**Task to complete:** Whichever lines include the word "link", copy them as they appear in the data.

**Supplied data:**
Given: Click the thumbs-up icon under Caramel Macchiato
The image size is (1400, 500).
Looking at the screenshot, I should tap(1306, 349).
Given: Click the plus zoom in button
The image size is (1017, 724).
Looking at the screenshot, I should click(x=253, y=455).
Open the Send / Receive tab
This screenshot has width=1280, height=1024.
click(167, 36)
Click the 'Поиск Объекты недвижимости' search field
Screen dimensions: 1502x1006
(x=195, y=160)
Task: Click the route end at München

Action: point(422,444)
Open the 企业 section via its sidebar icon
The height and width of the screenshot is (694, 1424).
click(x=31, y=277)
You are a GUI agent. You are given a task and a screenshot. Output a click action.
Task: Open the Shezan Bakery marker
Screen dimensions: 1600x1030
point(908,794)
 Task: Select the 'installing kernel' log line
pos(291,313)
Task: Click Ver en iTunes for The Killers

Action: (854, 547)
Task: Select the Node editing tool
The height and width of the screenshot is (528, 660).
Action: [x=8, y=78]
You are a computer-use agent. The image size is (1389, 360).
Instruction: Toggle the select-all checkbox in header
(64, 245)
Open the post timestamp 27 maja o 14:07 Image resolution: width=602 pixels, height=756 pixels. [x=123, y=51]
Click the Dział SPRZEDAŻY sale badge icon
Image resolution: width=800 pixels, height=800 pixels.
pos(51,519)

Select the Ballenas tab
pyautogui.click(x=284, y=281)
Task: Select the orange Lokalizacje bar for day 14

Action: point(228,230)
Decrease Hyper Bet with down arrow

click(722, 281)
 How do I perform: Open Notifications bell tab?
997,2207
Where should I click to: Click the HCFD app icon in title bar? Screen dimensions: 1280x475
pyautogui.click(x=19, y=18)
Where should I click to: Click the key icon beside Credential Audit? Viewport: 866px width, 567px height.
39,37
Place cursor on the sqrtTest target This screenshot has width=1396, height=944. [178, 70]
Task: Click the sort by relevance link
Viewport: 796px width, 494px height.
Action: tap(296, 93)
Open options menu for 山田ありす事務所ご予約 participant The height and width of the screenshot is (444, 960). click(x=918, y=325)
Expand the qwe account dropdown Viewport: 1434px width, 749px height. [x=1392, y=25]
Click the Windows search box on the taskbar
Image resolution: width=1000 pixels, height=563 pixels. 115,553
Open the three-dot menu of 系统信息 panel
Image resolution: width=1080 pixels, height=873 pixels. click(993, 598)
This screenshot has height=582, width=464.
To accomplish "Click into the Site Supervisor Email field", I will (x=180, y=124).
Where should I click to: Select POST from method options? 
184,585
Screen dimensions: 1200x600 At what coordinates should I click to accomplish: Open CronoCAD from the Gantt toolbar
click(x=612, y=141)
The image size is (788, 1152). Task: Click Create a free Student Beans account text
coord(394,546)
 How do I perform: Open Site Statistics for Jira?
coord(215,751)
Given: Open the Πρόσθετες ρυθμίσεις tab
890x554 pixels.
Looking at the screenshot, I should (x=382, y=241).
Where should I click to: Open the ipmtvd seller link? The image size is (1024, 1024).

**Task result:**
Task: Click the sort by relevance link
Where should I click to: Open the ipmtvd seller link? The image size is (1024, 1024).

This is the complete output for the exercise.